Methods: : Using piecewise linear image registration (on Matlab) on indocyanine green angiographic frames, we have evaluated the deformation (on both retinal and choroido–scleral layer) of a pre–operative grid superimposed on the area centralis, plotted displacement vectors all over the area centralis, and calculated a scale ratio between pre and post–operative frames. The scale ratio tests whether or not the same physical distance is represented by the same distance on these frames.

Results: : The choroido–scleral layer is not deformed following surgery. The retinal layer shows areas of stretching and compression demonstrating the RNR. Displacement vectors feature a rotating pattern around the optic disk (except if a macular fold exists) and a positive naso–temporal gradient. Displacement angle ranges from 6.5 ° to 37.5 °. Mean scale ratio is 3.8%.

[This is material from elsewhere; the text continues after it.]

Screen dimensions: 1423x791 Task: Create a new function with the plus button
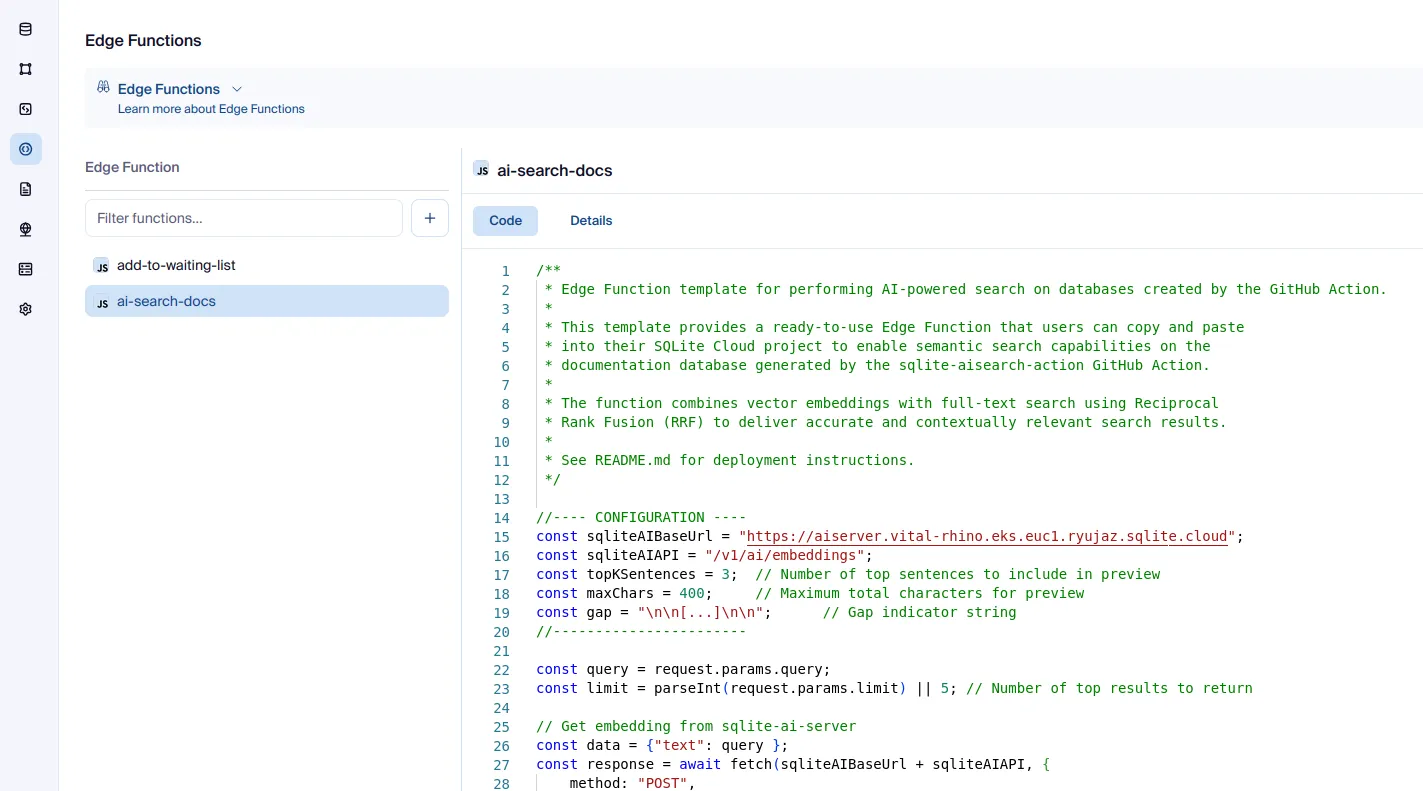click(430, 217)
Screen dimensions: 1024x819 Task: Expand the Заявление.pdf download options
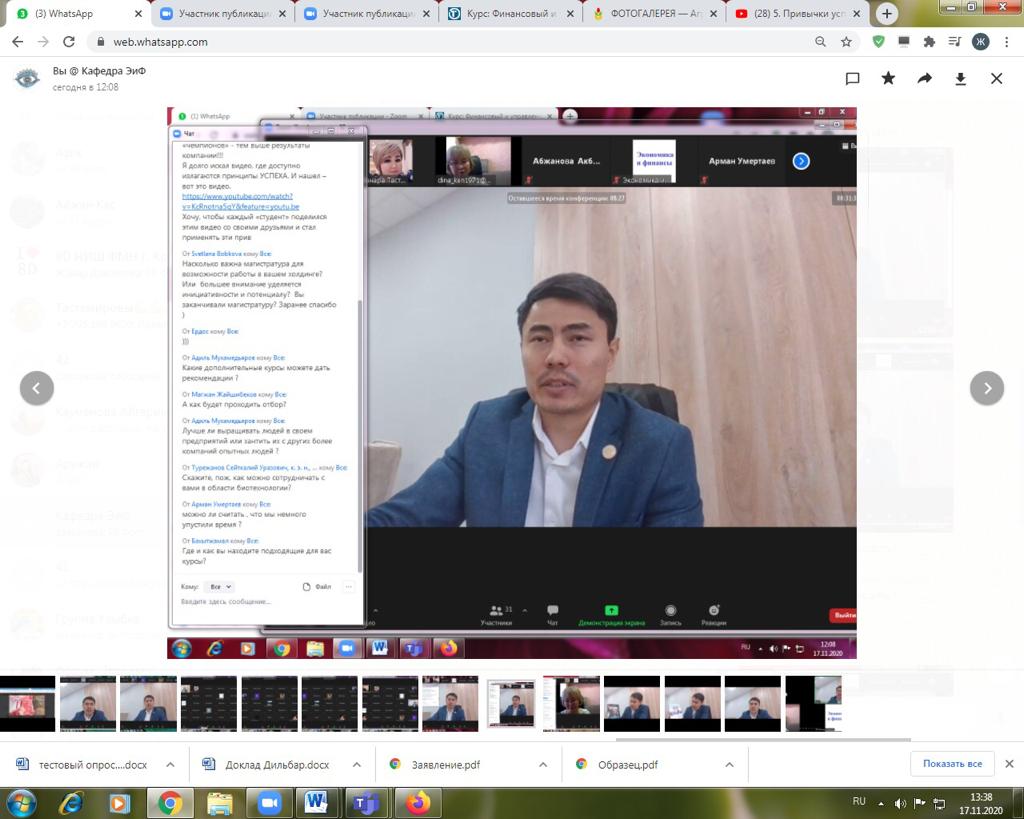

Conclusions: : LMT involves RNR accounting for inferior displacement despite the supposedly limited internal scleral shortening. Our study confirms that the optic disk temporal edge is the displacement axis (except if a macular fold exists). Our method, unaffected by a non–zero scale ratio, provides more precision than previously published ones and could be used to evaluate surgical results of different macular translocation techniques in future studies.